Since the Industrial Revolution, atmospheric CO2 levels have increased by a factor of 2.5. Methane is up 3.5 times and nitrous oxide levels have doubled.

This is dreary stuff to read, week in and week out, isn't it? But look on the bright side. The really horrific stuff, the catastrophic impacts, most of that will land in your grandkids' laps long after you've retired for the eternal dirt nap. Oh, sure, we'll see more wildfires, more droughts, more floods, more severe storm events but they'll pale compared to what the next few generations will endure. Besides there's a whole world out there just waiting for us to flood their markets with ultra-high carbon bitumen, don't you know?
Prof Corinne Le Quéré, of the University of East Anglia, said she was not surprised by the new record levels of greenhouse gases. “But I am very concerned that all three gases most responsible for climate change are rising upwards unabated. It seems the urgency and extent of the actions needed to address climate change have not sunk in. 
“Low-carbon technologies like wind, solar, and electric transport need to become mainstream, with old-fashioned polluting fossils pushed out rapidly.”
Yet the UN's climate body finds that, while national governments have largely failed their people and the global community, much good work has been done by municipalities, regional governments and some state/provinces. 

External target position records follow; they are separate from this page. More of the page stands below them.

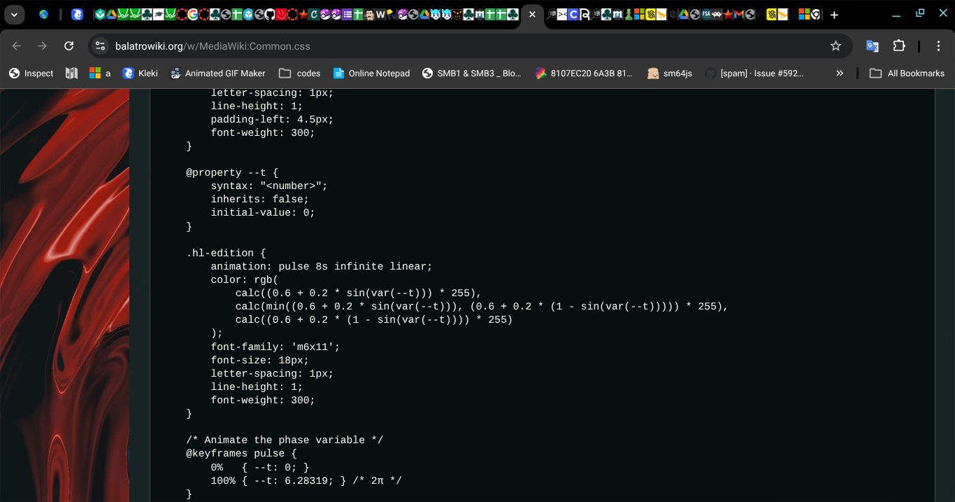Screen dimensions: 955x502
Task: Open the All Bookmarks folder
Action: tap(907, 74)
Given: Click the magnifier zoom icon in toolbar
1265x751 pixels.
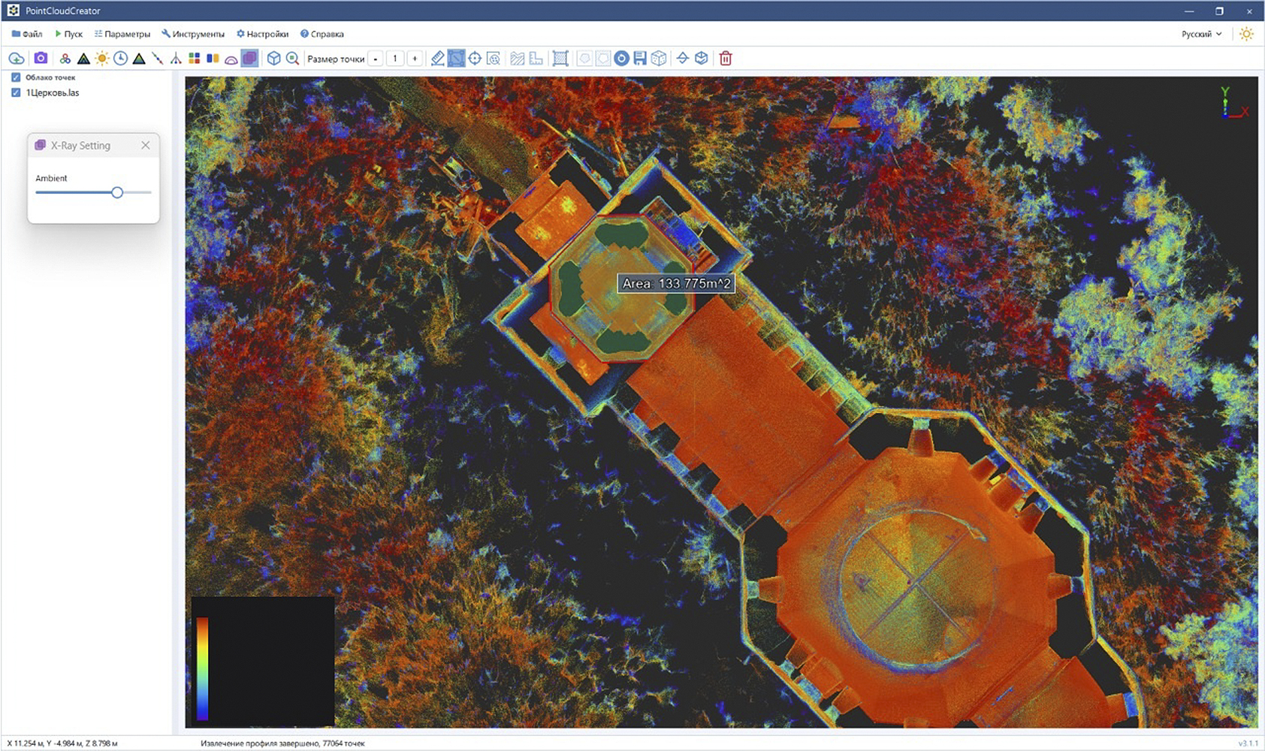Looking at the screenshot, I should 292,58.
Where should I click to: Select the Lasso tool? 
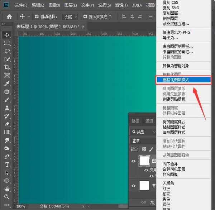(6, 51)
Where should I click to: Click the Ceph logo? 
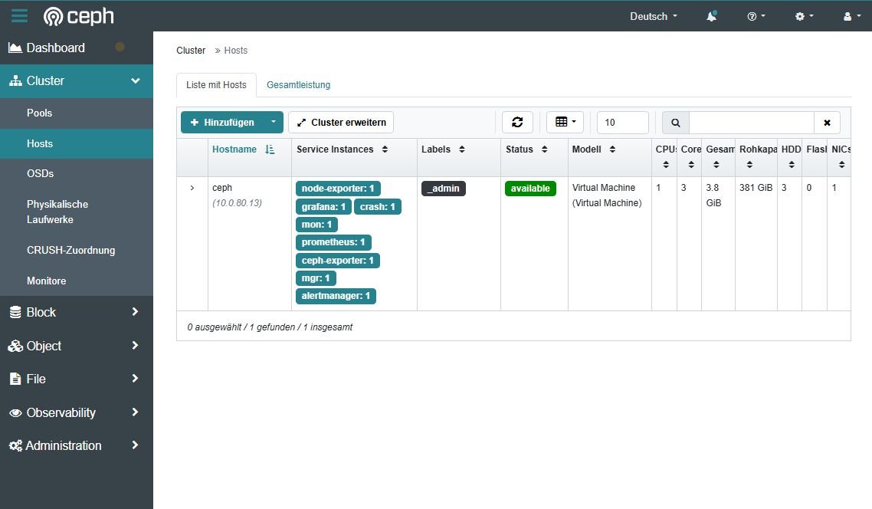(x=77, y=16)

Canada, of course, imagines itself a Green Petro-State, a delusion akin to being a "little bit pregnant." For a country that seemingly can't agree on anything, when it comes to pushing bitumen offshore the biggest contest between the Tories and the Liberals is which one can fill the most supertankers. Classy, eh?

- the photo is of a thermal-electric (coal) power plant in Poland, the coal-friendly country that will host this year's UN climate summit.